Enfin libéré en 1709, lors d’un échange de prisonniers, Saint-Vallier se rendit à Paris. Un nouveau malheur l’attendait. Louis XIV, craignant de nouvelles disputes, ne lui permettait pas de retourner à Québec et souhaitait sa démission. Ce ne fut que quatre ans plus tard qu’il consentit enfin à le laisser rentrer à Québec
Un pauvre parmi ses pauvres
Lorsque Saint-Vallier débarqua à Québec en 1713, après 13 ans d’absence, les Québécois eurent peine à le reconnaître tellement il avait vieilli. Il décida de ne plus habiter le majestueux palais épiscopal qu’il s’était fait ériger dans le haut de la côte de la Montagne. En échange de blé pour les pauvres, il céda à la paroisse de Neuville le beau baldaquin aux colonnes torsadées qui surplombait le maître-autel de sa chapelle (on peut encore l’admirer dans l’église de Neuville).

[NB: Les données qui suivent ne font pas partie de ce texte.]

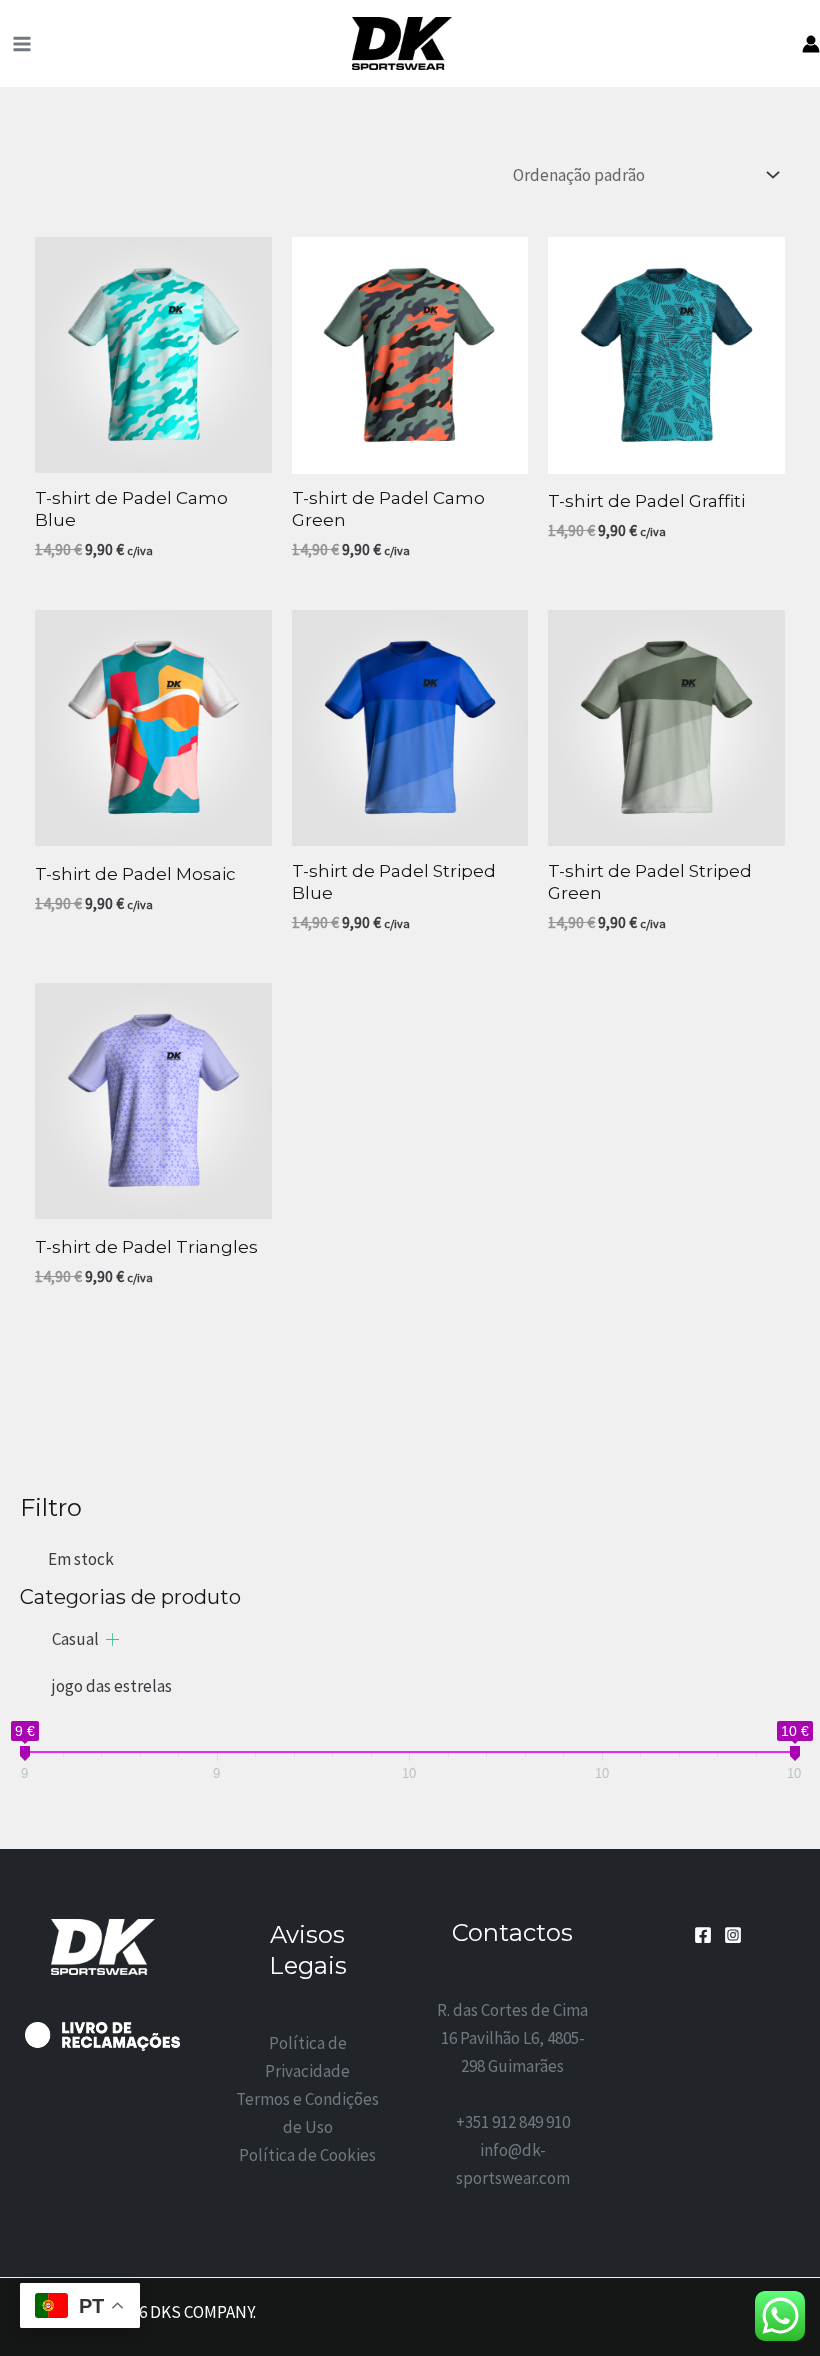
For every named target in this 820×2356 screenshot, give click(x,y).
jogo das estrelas (112, 1686)
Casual (75, 1639)
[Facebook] (703, 1935)
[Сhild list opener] (112, 1639)
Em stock (81, 1559)
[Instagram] (733, 1935)
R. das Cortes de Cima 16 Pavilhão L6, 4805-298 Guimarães (512, 2038)
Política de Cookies (307, 2155)
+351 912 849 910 (513, 2122)
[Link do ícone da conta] (811, 44)
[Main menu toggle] (22, 44)
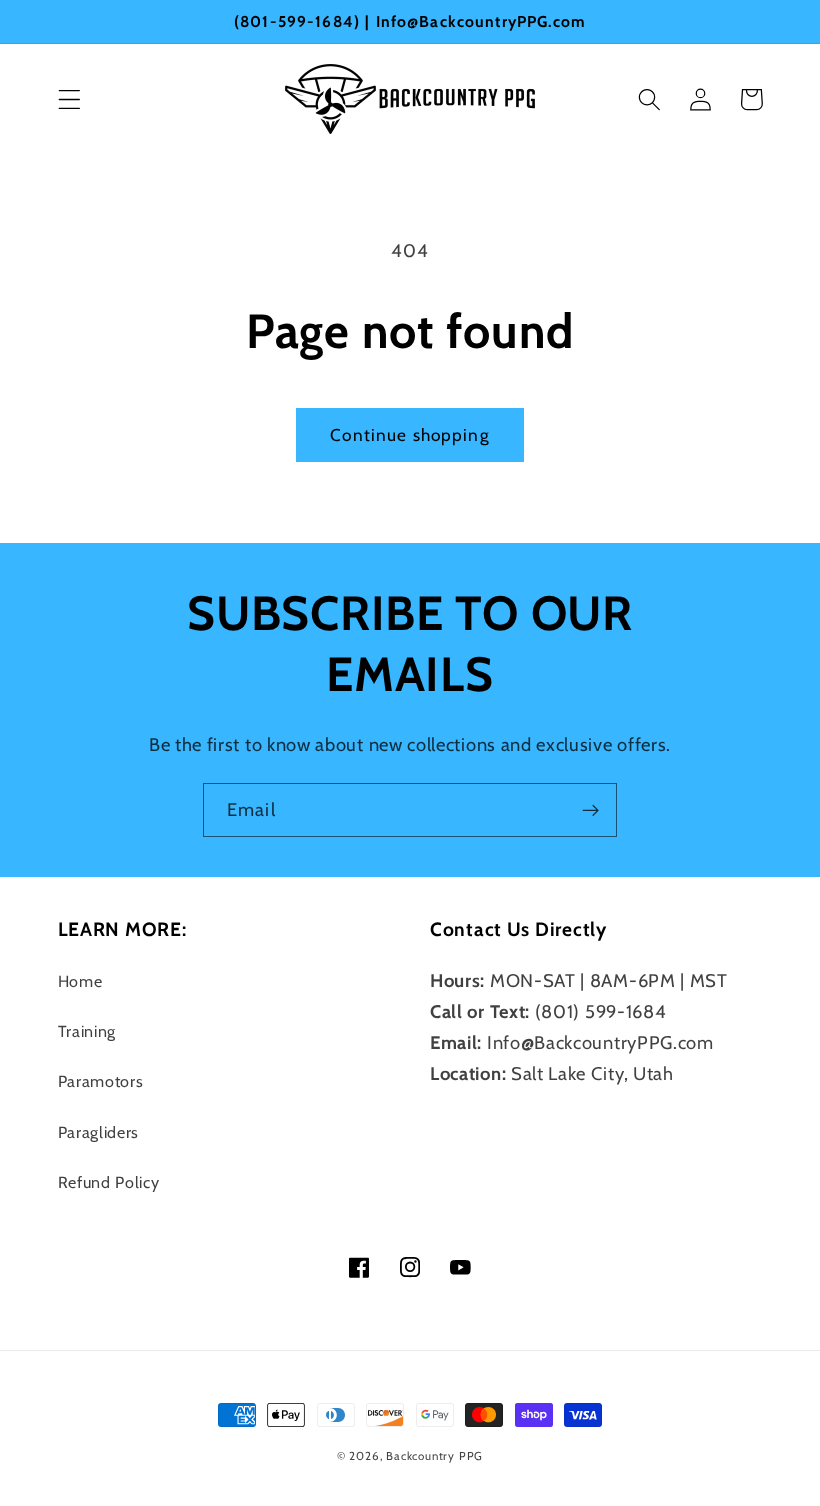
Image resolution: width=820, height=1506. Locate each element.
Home (80, 981)
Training (87, 1031)
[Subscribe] (590, 810)
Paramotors (101, 1081)
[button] (69, 99)
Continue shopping (410, 434)
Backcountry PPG (434, 1456)
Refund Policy (109, 1182)
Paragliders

L’évêque s’établit dans une modeste chambre de l’Hôpital Général. C’est là qu’il vivra les 14 dernières années de sa vie, entouré de pauvres.
Un enterrement précipité
À l’automne de 1727, la santé de Saint-Vallier se détériora. À la Toussaint, il cessa de célébrer des messes à la cathédrale. Il déclarait à ses religieuses de l’Hôpital Général : « Oubliez-moi. Occupez-vous de mes pauvres. »

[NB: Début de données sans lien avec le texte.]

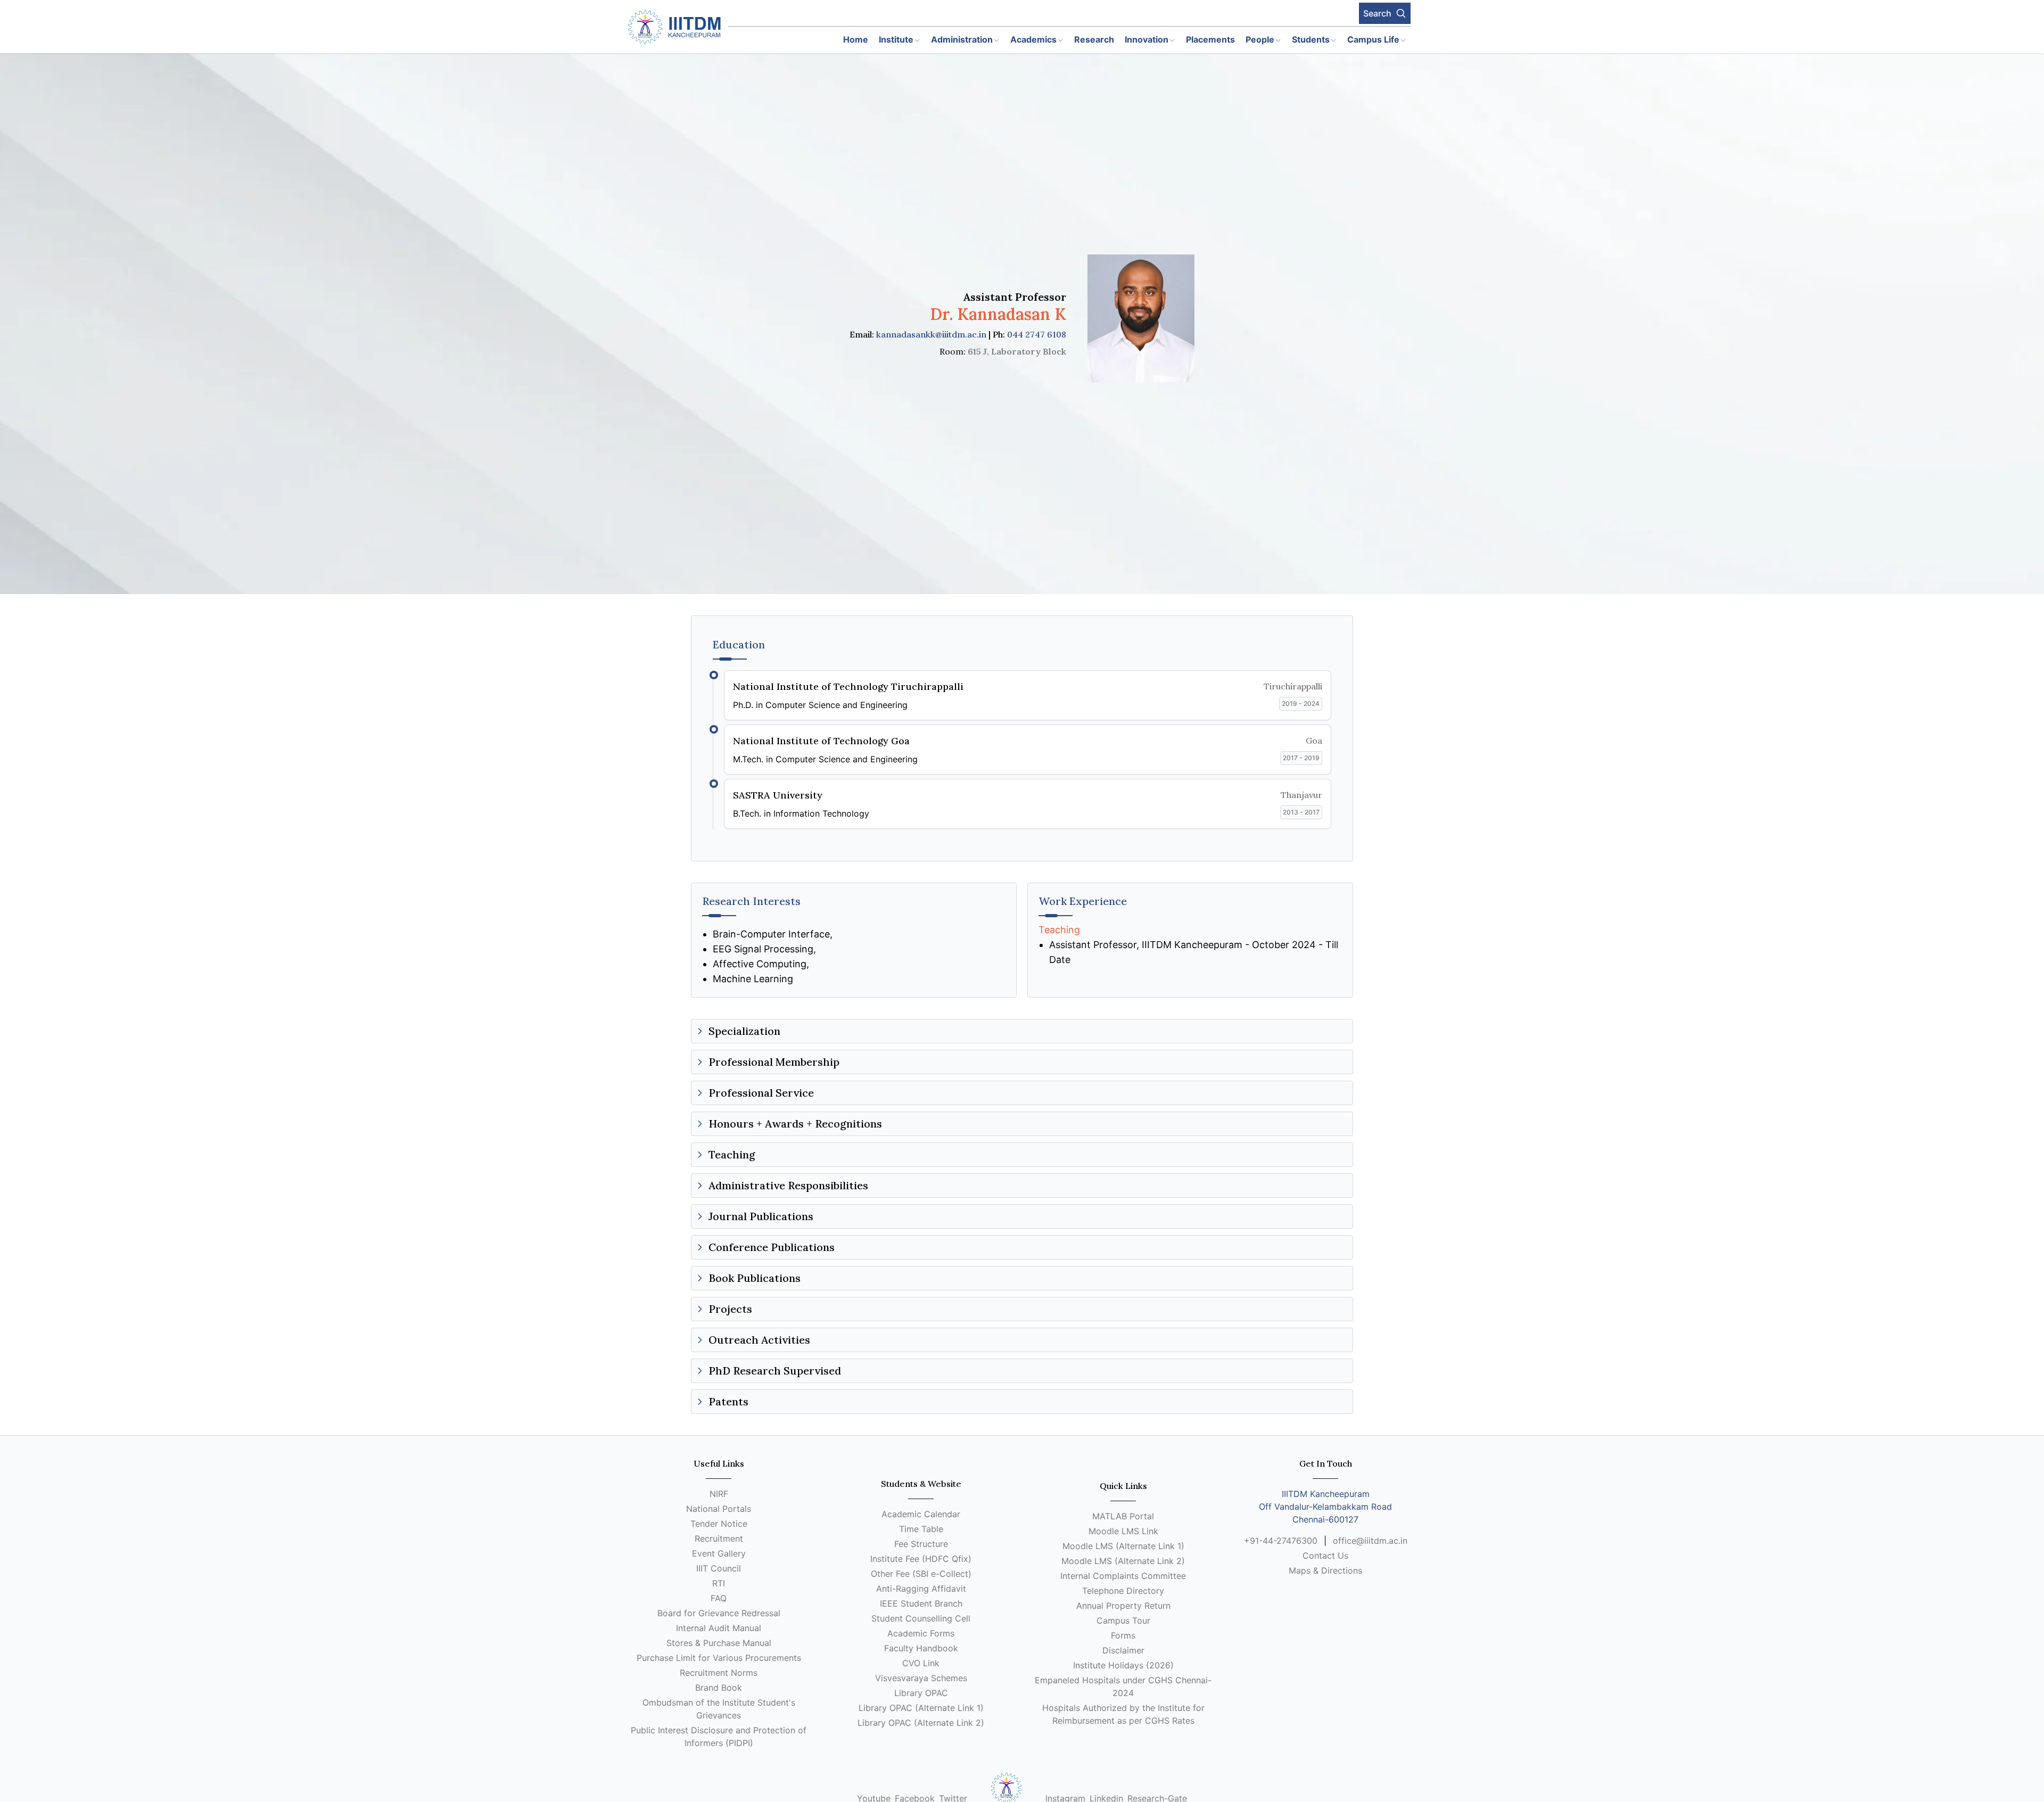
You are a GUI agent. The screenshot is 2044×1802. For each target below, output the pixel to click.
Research (1094, 39)
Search (1377, 13)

Le matin de Noël, il reçut la visite du gouverneur Beauharnois. Il mourut dans la nuit qui suivit. Dans les jours qui suivirent, les chanoines se querellèrent sur qui devait présider les funérailles à la cathédrale, le 4 janvier 1728. L’intendant Claude-Thomas Dupuy, exécuteur testamentaire, précipita les événements. Les obsèques de l’évêque furent célébrées à la hâte et en cachette à la fin de l’après-midi du 2 janvier à l’église de l’Hôpital Général. L’intendant voulait s’assurer que le défunt fut inhumé dans cette institution. C’était aussi le vœu des religieuses. Lorsque le vicaire capitulaire Boullard apprit cela, sa colère fut terrible. Il accourut à l’Hôpital Général, jeta l’interdit sur l’église et releva de ses fonctions la supérieure, la mère de Saint-Augustin. Quant au père jésuite de La Chasse, il se vit interdire d’occuper sa charge de confesseur durant plusieurs mois. Cette affaire mit fin à la carrière de l’intendant Dupuy à Québec. Il fut rappelé en France pour rendre des comptes.
De nos jours, on peut encore voir le tombeau de Saint-Vallier dans l’église de l’Hôpital Général. Il est surmonté d’une belle verrière nous le montrant priant calmement. Plus personne ne lui en veut.